Semantic Deception: When Reasoning Models Can't Compute an Addition

Large language models (LLMs) are increasingly used in situations where human values are at stake, such as decision-making tasks that involve reasoning when performed by humans. We investigate the so-called reasoning capabilities of LLMs over novel symbolic representations by introducing an experimental framework that tests their ability to process and manipulate unfamiliar symbols. We introduce semantic deceptions: situations in which symbols carry misleading semantic associations due to their form, such as being embedded in specific contexts, designed to probe whether LLMs can maintain symbolic abstraction or whether they default to exploiting learned semantic associations. We redefine standard digits and mathematical operators using novel symbols, and task LLMs with solving simple calculations expressed in this altered notation. The objective is: (1) to assess LLMs' capacity for abstraction and manipulation of arbitrary symbol systems; (2) to evaluate their ability to resist misleading semantic cues that conflict with the task's symbolic logic. Through experiments with four LLMs we show that semantic cues can significantly deteriorate reasoning models' performance on very simple tasks. They reveal limitations in current LLMs' ability for symbolic manipulations and highlight a tendency to over-rely on surface-level semantics, suggesting that chain-of-thoughts may amplify reliance on statistical correlations. Even in situations where LLMs seem to correctly follow instructions, semantic cues still impact basic capabilities. These limitations raise ethical and societal concerns, undermining the widespread and pernicious tendency to attribute reasoning abilities to LLMs and suggesting how LLMs might fail, in particular in decision-making contexts where robust symbolic reasoning is essential and should not be compromised by residual semantic associations inherited from the model's training.

翻译：大型语言模型（LLM）越来越多地应用于涉及人类价值判断的场景，例如在人类执行时需要推理的决策任务。我们通过引入一个实验框架来研究LLM对新型符号表征的所谓推理能力，该框架测试其处理和操作陌生符号的能力。我们提出了语义欺骗：即符号因其形式而携带误导性语义关联的情境（例如被嵌入特定语境中），旨在探究LLM是否能保持符号抽象能力，抑或默认依赖已习得的语义关联。我们使用全新符号重新定义标准数字和数学运算符，并要求LLM解决用这种变更符号表示的基本计算问题。研究目标在于：（1）评估LLM对任意符号系统的抽象和操作能力；（2）检验其抵抗与任务符号逻辑相冲突的误导性语义线索的能力。通过对四种LLM的实验表明，语义线索会显著降低推理模型在极简单任务上的表现。这些结果揭示了当前LLM在符号操作能力上的局限性，突显其过度依赖表层语义的倾向，暗示思维链可能放大了对统计相关性的依赖。即使在LLM看似正确遵循指令的情况下，语义线索仍会影响其基础能力。这些局限性引发了伦理和社会关切，削弱了将推理能力泛化归因于LLM的普遍而有害的倾向，并揭示了LLM可能失效的具体场景——尤其是在需要稳健符号推理且不应受模型训练遗留语义关联影响的决策情境中。

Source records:
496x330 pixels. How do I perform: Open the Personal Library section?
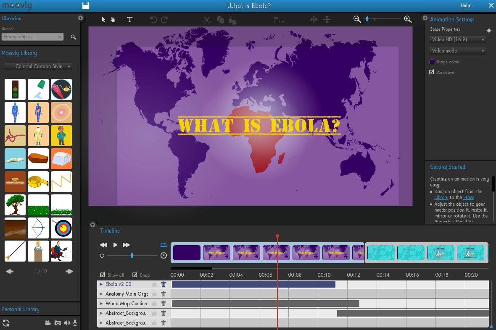tap(21, 309)
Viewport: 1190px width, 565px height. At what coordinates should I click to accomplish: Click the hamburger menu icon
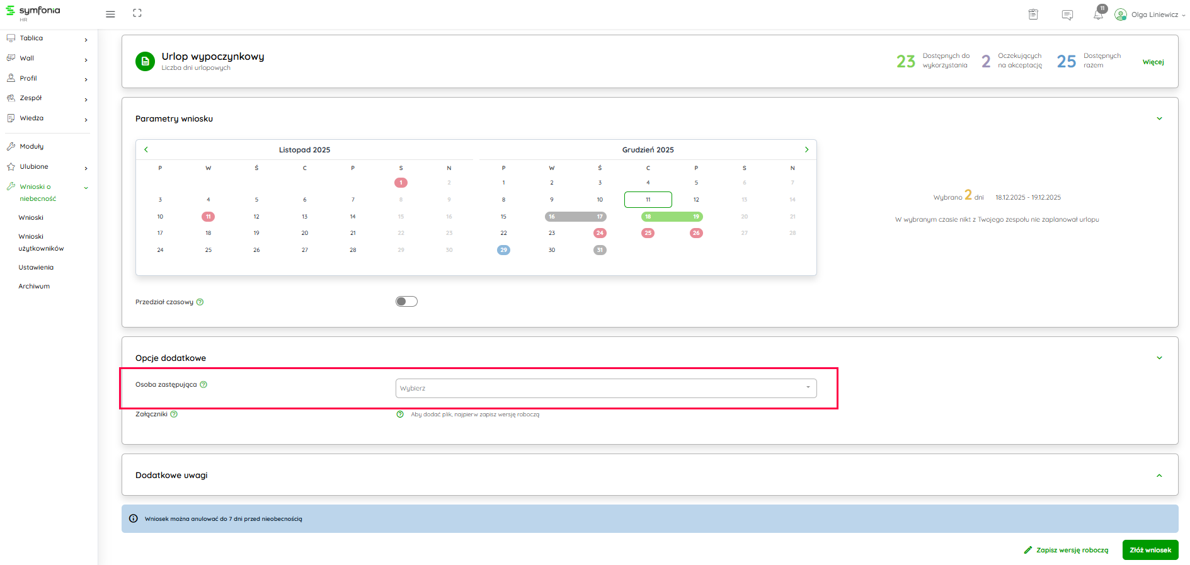(x=110, y=14)

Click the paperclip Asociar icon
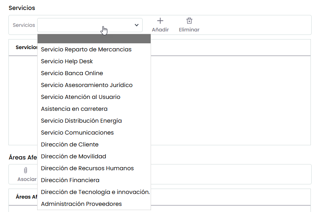tap(26, 171)
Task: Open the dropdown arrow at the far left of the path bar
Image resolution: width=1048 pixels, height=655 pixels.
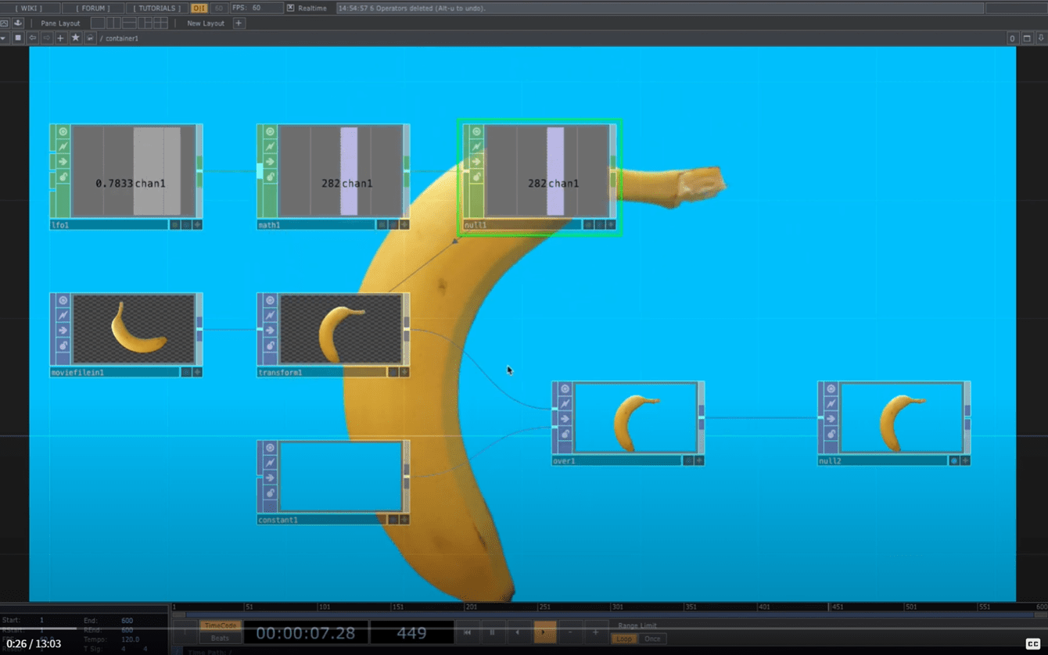Action: pyautogui.click(x=3, y=37)
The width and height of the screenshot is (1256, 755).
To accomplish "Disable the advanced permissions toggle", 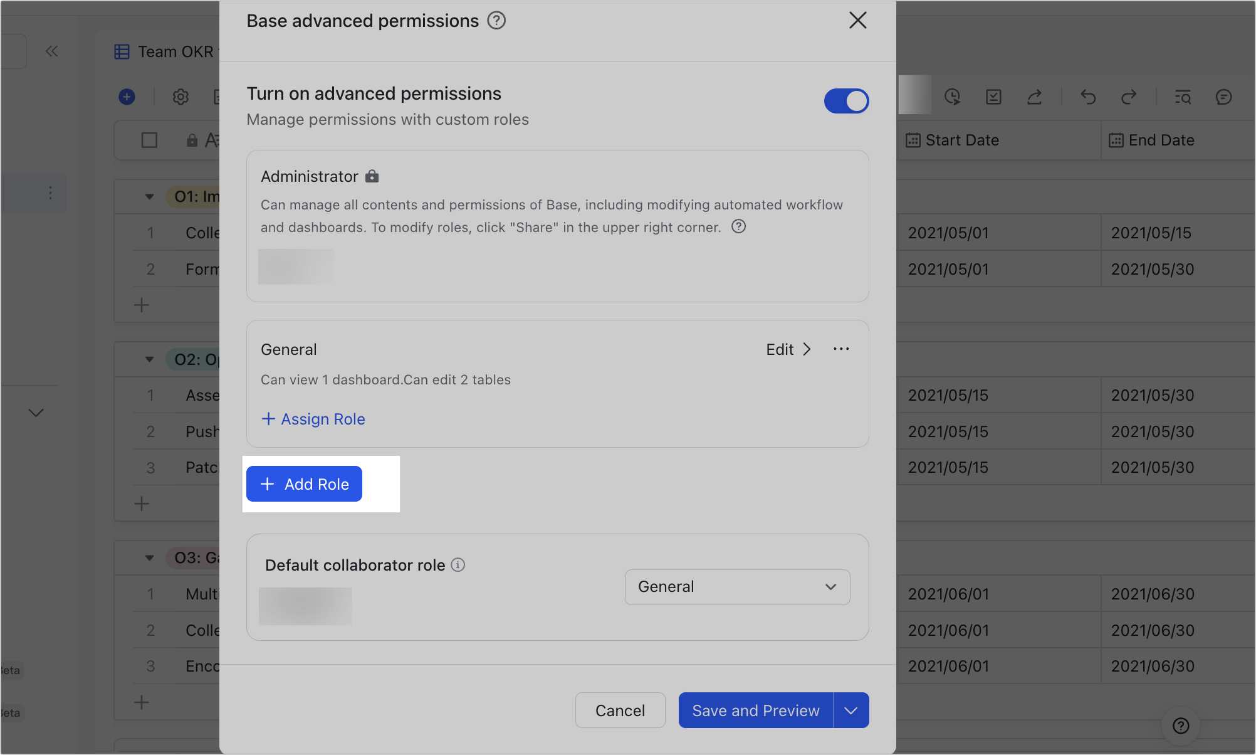I will tap(846, 101).
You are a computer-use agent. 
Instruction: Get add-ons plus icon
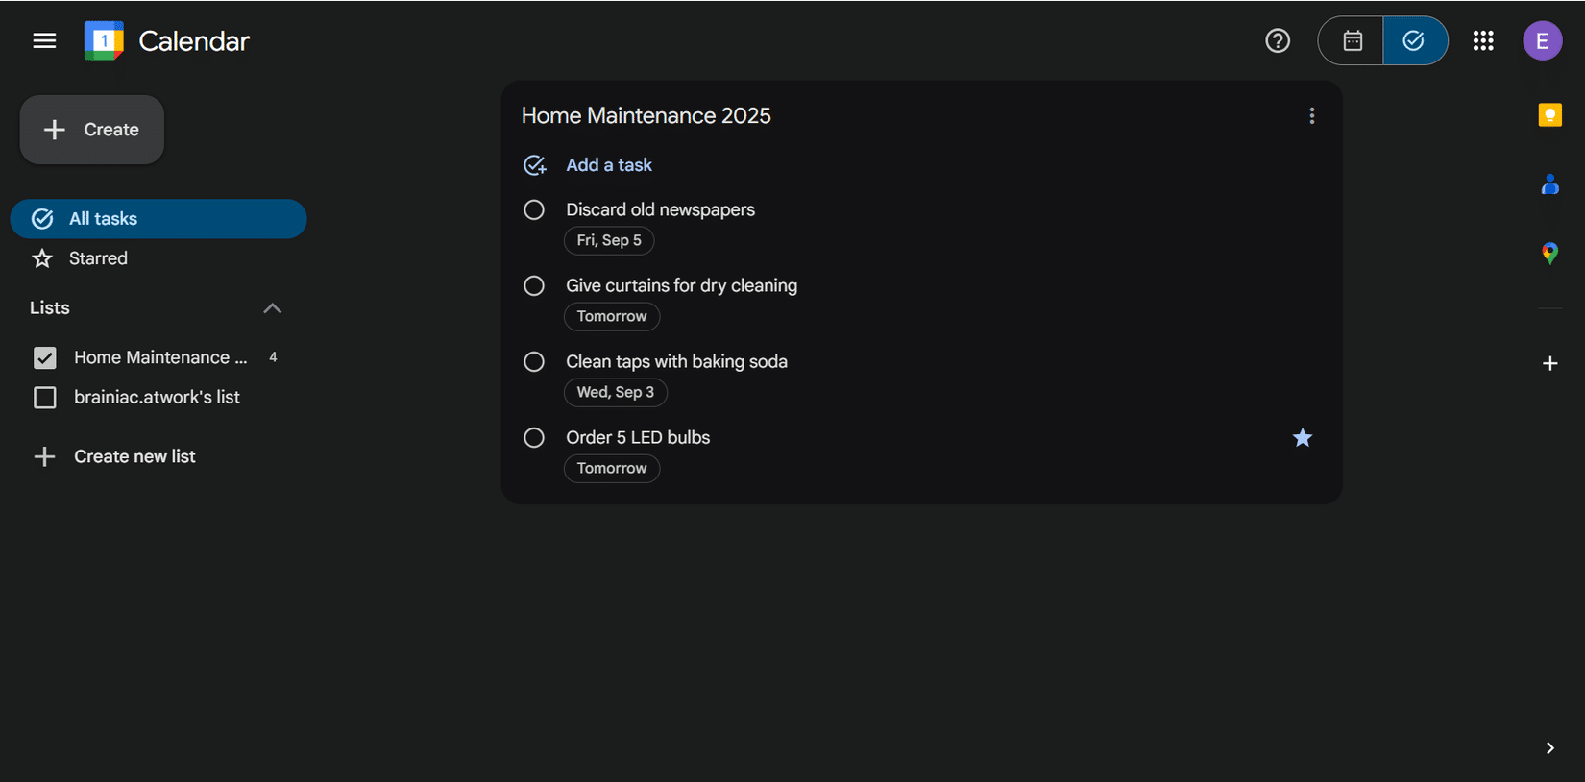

Required tasks:
1. Summarize the passage on semantic deception in two sentences.
2. Copy the passage on semantic deception from "翻译：大型语言模型（LLM）" up to and including "留语义关联影响的决策情境中。".

Answers below:
1. The study tests whether large language models can handle unfamiliar symbols by redefining standard digits and mathematical operators with novel symbols and asking four models to solve simple calculations, including cases where the symbols carry misleading semantic associations. The experiments show that such semantic cues can significantly deteriorate reasoning models' performance on very simple tasks, revealing an over-reliance on surface-level semantics that raises ethical and societal concerns about attributing reasoning abilities to these models, especially in decision-making contexts.

2.
翻译：大型语言模型（LLM）越来越多地应用于涉及人类价值判断的场景，例如在人类执行时需要推理的决策任务。我们通过引入一个实验框架来研究LLM对新型符号表征的所谓推理能力，该框架测试其处理和操作陌生符号的能力。我们提出了语义欺骗：即符号因其形式而携带误导性语义关联的情境（例如被嵌入特定语境中），旨在探究LLM是否能保持符号抽象能力，抑或默认依赖已习得的语义关联。我们使用全新符号重新定义标准数字和数学运算符，并要求LLM解决用这种变更符号表示的基本计算问题。研究目标在于：（1）评估LLM对任意符号系统的抽象和操作能力；（2）检验其抵抗与任务符号逻辑相冲突的误导性语义线索的能力。通过对四种LLM的实验表明，语义线索会显著降低推理模型在极简单任务上的表现。这些结果揭示了当前LLM在符号操作能力上的局限性，突显其过度依赖表层语义的倾向，暗示思维链可能放大了对统计相关性的依赖。即使在LLM看似正确遵循指令的情况下，语义线索仍会影响其基础能力。这些局限性引发了伦理和社会关切，削弱了将推理能力泛化归因于LLM的普遍而有害的倾向，并揭示了LLM可能失效的具体场景——尤其是在需要稳健符号推理且不应受模型训练遗留语义关联影响的决策情境中。